04-04-2016 11:13 AM
One option that I have done before was write a FIFO buffer as an action engine. I stored about 1/2 hour of data in the buffer always, with "Add Data", "Read New Data", and "Read Historic Data" commands. I could then have my data save loop run at a very slow rate with automatic bunching, with the added option of recovering / saving 1/2 hour worth of data if ever needed.
04-04-2016
11:55 AM
- last edited on
05-14-2025
03:12 PM
by
Content Cleaner
@crossrulz wrote:
If you are using a Producer/Consumer, it is very easy. One way is to recieve multiple elements in your queue and then write all of them in a single TDMS write.
Aren't I doing that now in the code I posted? I have a cluster of elements the queue, are you saying lose the other two writes, and recmombine them later? This is the code i posted earlier that is slowing down:
04-04-2016 12:14 PM - edited 04-04-2016 12:14 PM
Yes. So with your top loop, put the dequeue inside of a FOR loop that can stop when there is a timeout. The reason for the FOR loop is to log multiple instances at once. I would set N to be something like 10 (or more if you can afford to wait longer between writes).
04-04-2016 12:16 PM
And looking at this code again, we should combine the two string writes into a single write, like we are doing with the numerics.
04-04-2016 12:44 PM - edited 04-04-2016 12:45 PM
@crossrulz wrote:And looking at this code again, we should combine the two string writes into a single write, like we are doing with the numerics.
How do I combine them but keep them appearing in the right columns like they are now? I made them separate since I needed the headers to appear in excel a certain way when I opened the TDMS in excel.
Also am I doing a best practice by having double queues, one for VISA and one for data? Should I move the VISA just into the main loop with all the graphing? would that save memory/prevent slow downs?
And did i implement the array preallocation correctly in the main graph?
04-04-2016 01:13 PM
@superomario wrote:How do I combine them but keep them appearing in the right columns like they are now? I made them separate since I needed the headers to appear in excel a certain way when I opened the TDMS in excel.
Well, if that is a requirement, then nevermind.
@superomario wrote:Also am I doing a best practice by having double queues, one for VISA and one for data?

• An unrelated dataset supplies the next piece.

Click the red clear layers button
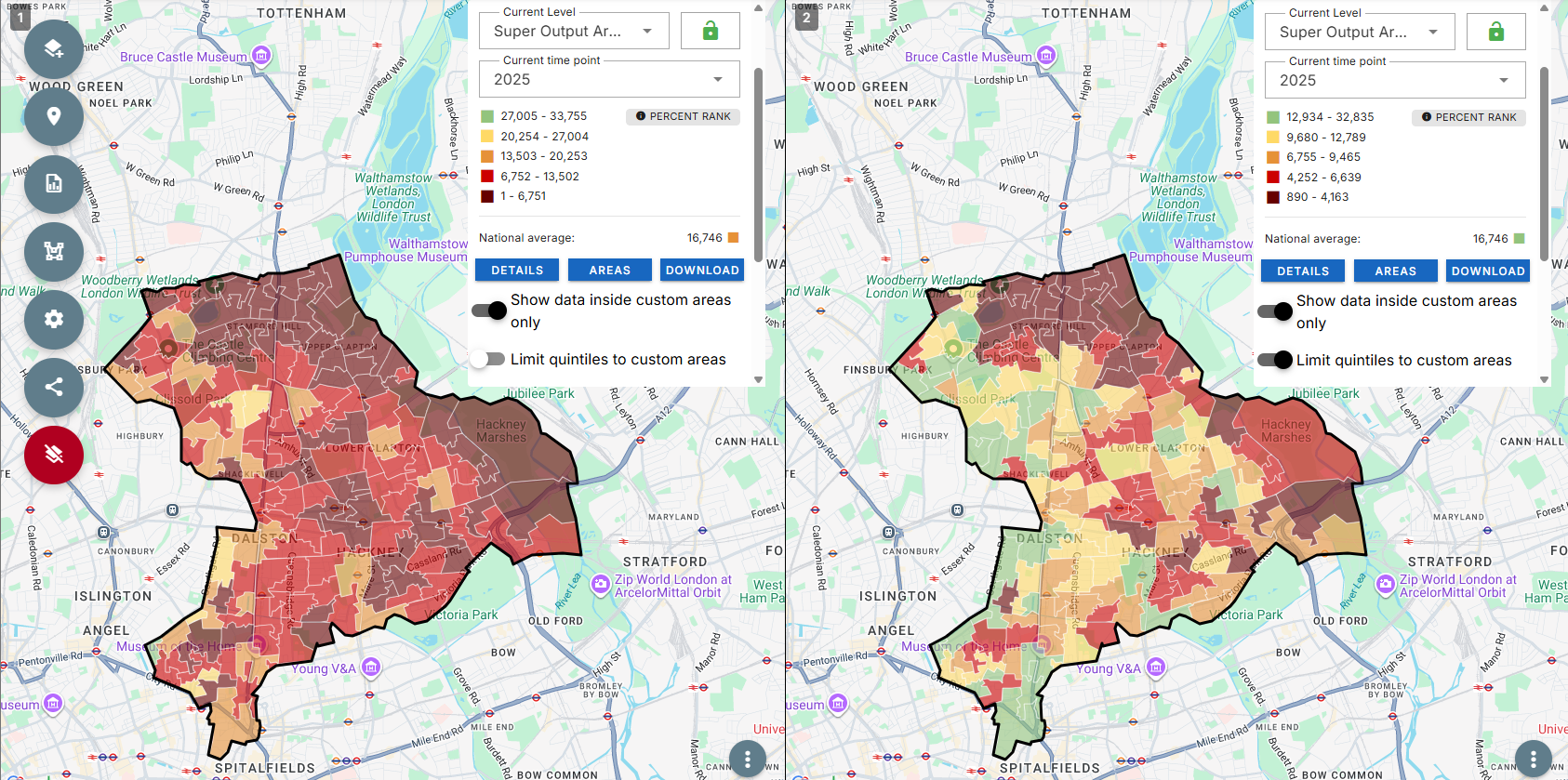The height and width of the screenshot is (780, 1568). [x=54, y=455]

Should I move the VISA just into the main loop with all the graphing? would that save memory/prevent slow downs?
That is what I do.
04-04-2016 01:33 PM
Thanks, I will give the for loop a try and run the program again, if it still does not result in 20sample/sec data recording/display am I just SOL?

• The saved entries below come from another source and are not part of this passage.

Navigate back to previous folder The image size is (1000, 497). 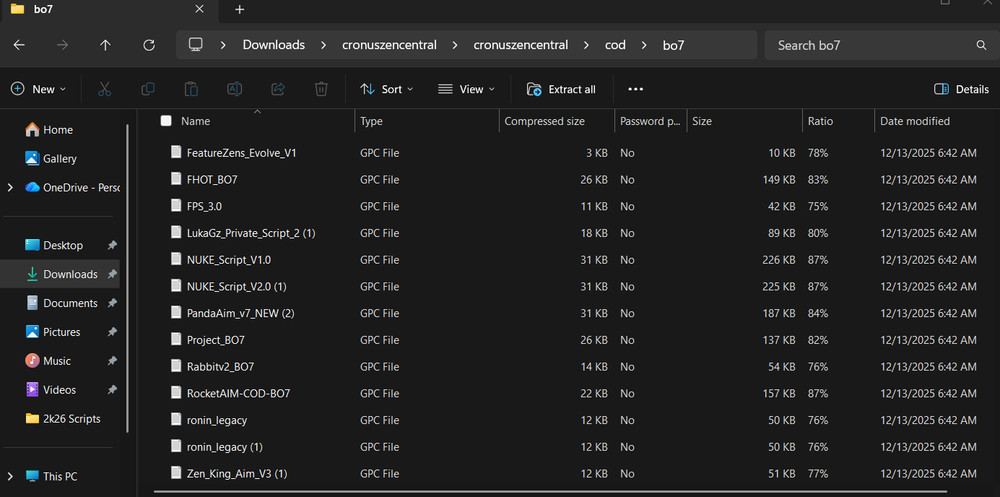coord(19,45)
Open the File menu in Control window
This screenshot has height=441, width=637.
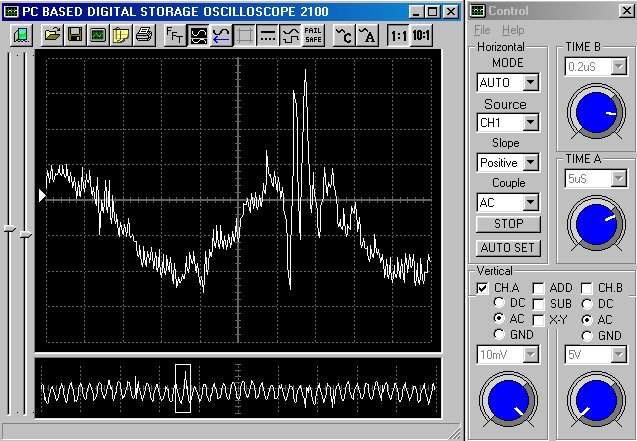coord(483,31)
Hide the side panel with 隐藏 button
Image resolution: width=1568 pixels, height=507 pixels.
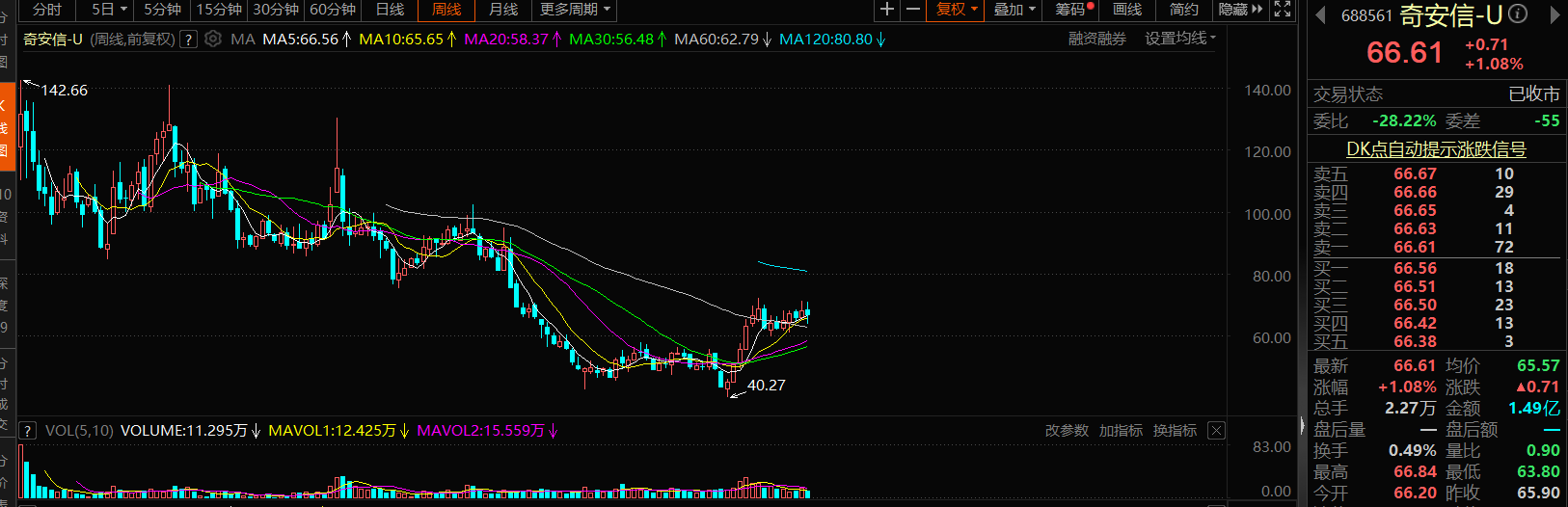pos(1239,10)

And when you say that is what you do, do you mean keep two queues or VISA in main loop?
04-04-2016 01:37 PM
@superomario wrote:And when you say that is what you do, do you mean keep two queues or VISA in main loop?
I have what I call "modules". In your case, there is an instrument module, a processing module, and a logging module. Communication between loops is done with queues, just like what you have now.
04-05-2016 10:03 AM - edited 04-05-2016 10:09 AM
@crossrulz wrote:Yes. So with your top loop, put the dequeue inside of a FOR loop that can stop when there is a timeout. The reason for the FOR loop is to log multiple instances at once. I would set N to be something like 10 (or more if you can afford to wait longer between writes).
How did you get the stop sign in the for loop? Nvm I got that.
I am getting the error REfnum became invalid while the node waited for it. if the for loop is in the code and i hit the stop button. what does that mean?
04-05-2016 10:17 AM
@superomario wrote:I am getting the error REfnum became invalid while the node waited for it. if the for loop is in the code and i hit the stop button. what does that mean?
Well, you are trying to stop this loop by destroying the queue. So that makes sense to me.